SOURCE MATERIAL:

=== Begin Enclosure ===

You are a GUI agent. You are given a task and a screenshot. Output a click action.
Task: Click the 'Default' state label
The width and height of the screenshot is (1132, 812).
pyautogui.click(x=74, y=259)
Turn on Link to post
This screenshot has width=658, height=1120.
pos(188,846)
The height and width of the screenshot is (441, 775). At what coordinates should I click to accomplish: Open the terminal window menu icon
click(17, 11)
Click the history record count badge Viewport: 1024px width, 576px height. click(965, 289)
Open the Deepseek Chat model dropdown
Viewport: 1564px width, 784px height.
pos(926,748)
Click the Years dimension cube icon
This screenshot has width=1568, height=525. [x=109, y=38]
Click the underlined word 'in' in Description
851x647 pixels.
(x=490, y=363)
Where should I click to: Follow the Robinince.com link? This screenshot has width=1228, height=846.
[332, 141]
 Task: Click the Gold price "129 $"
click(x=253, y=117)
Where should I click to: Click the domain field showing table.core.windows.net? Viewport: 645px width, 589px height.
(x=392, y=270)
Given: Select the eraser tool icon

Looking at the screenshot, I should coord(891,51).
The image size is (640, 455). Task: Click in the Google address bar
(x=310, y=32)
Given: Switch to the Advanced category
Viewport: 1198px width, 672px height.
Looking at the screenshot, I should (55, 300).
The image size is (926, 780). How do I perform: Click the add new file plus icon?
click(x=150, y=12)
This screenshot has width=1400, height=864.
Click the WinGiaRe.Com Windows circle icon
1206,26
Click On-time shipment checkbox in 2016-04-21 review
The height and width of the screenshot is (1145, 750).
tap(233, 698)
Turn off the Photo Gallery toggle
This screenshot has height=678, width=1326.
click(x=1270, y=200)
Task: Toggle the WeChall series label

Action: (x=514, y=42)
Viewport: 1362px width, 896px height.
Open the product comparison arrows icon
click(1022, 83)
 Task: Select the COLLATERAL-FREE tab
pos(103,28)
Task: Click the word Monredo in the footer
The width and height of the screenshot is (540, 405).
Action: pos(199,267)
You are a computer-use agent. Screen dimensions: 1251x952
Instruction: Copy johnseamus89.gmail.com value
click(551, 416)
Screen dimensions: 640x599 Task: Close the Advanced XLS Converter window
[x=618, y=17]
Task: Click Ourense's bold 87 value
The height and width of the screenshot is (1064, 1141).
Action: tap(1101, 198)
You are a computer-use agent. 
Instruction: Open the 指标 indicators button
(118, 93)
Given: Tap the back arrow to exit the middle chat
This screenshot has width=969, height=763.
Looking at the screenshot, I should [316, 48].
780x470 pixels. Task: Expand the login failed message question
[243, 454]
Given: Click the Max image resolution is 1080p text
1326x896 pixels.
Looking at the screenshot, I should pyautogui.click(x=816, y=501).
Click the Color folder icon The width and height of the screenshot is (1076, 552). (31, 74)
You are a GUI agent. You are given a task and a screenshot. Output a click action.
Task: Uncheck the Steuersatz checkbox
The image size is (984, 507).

=== End Enclosure ===

Reproduce verbatim only the segment of the listing bounded by the line containing "Where should I click to: Click" and the line containing "This screenshot has width=1400, height=864.", with both boundary lines included.

WRITTEN RESPONSE:
Where should I click to: Click the domain field showing table.core.windows.net? Viewport: 645px width, 589px height.
(x=392, y=270)
Given: Select the eraser tool icon

Looking at the screenshot, I should coord(891,51).
The image size is (640, 455). Task: Click in the Google address bar
(x=310, y=32)
Given: Switch to the Advanced category
Viewport: 1198px width, 672px height.
Looking at the screenshot, I should (55, 300).
The image size is (926, 780). How do I perform: Click the add new file plus icon?
click(x=150, y=12)
This screenshot has width=1400, height=864.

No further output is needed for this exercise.